• _The task_
Reproduce the entries below exactly, but leave the pictures out.

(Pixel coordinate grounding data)
*** Begin section ***

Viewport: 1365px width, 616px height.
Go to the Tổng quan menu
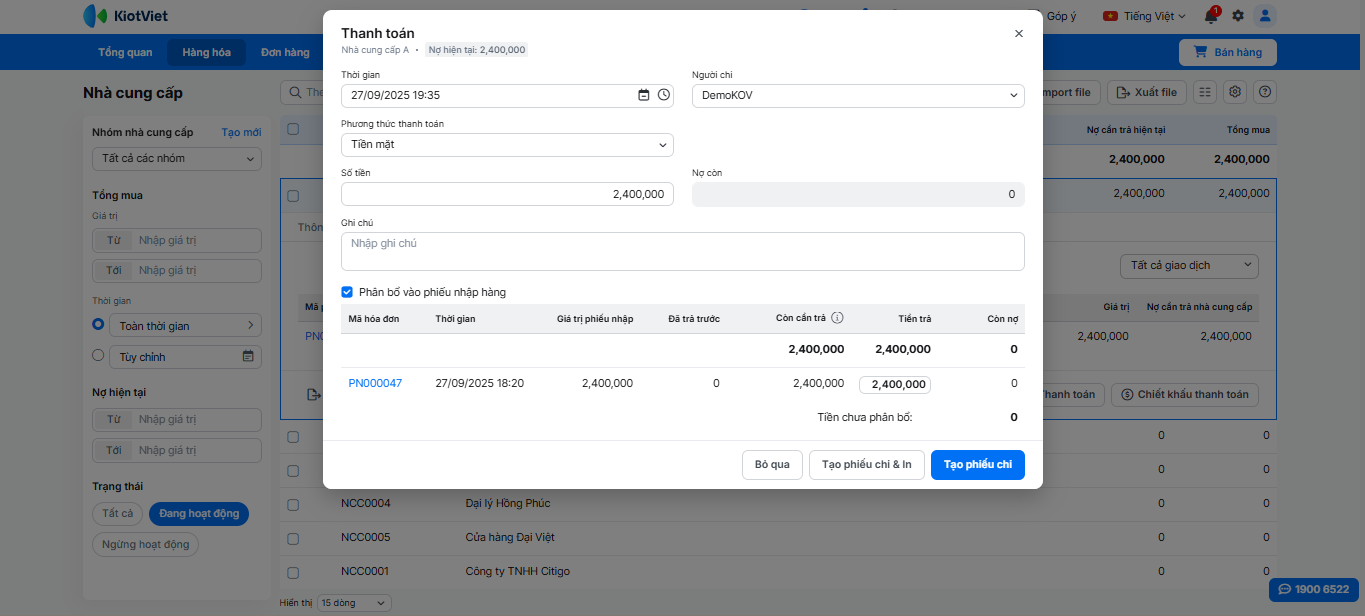125,52
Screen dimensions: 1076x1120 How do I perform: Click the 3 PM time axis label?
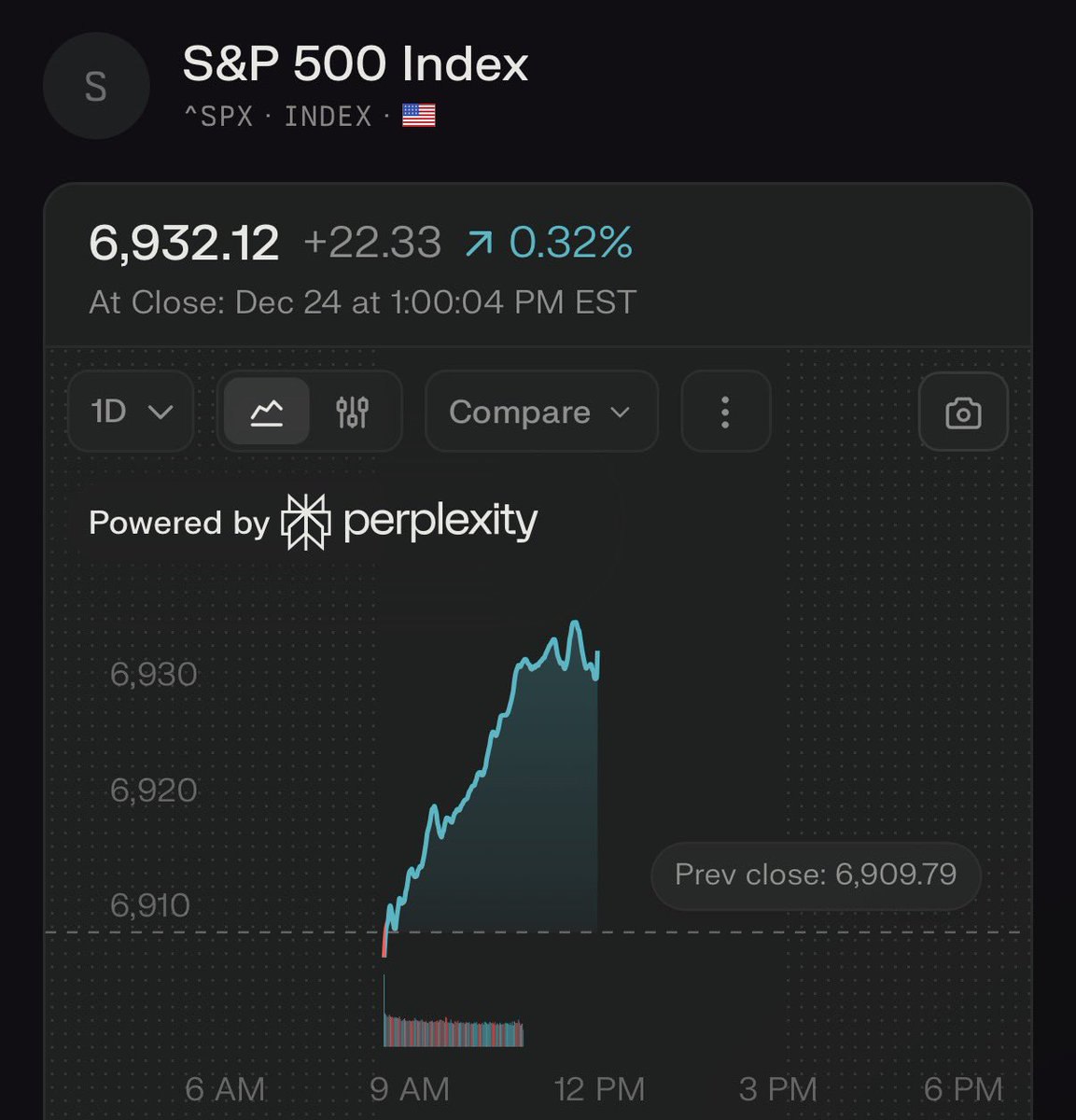(777, 1088)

*** End section ***

• _Written answer_
Viewport: 1365px width, 616px height.
Go to the Tổng quan menu
125,52
Screen dimensions: 1076x1120 How do I perform: Click the 3 PM time axis label?
(777, 1088)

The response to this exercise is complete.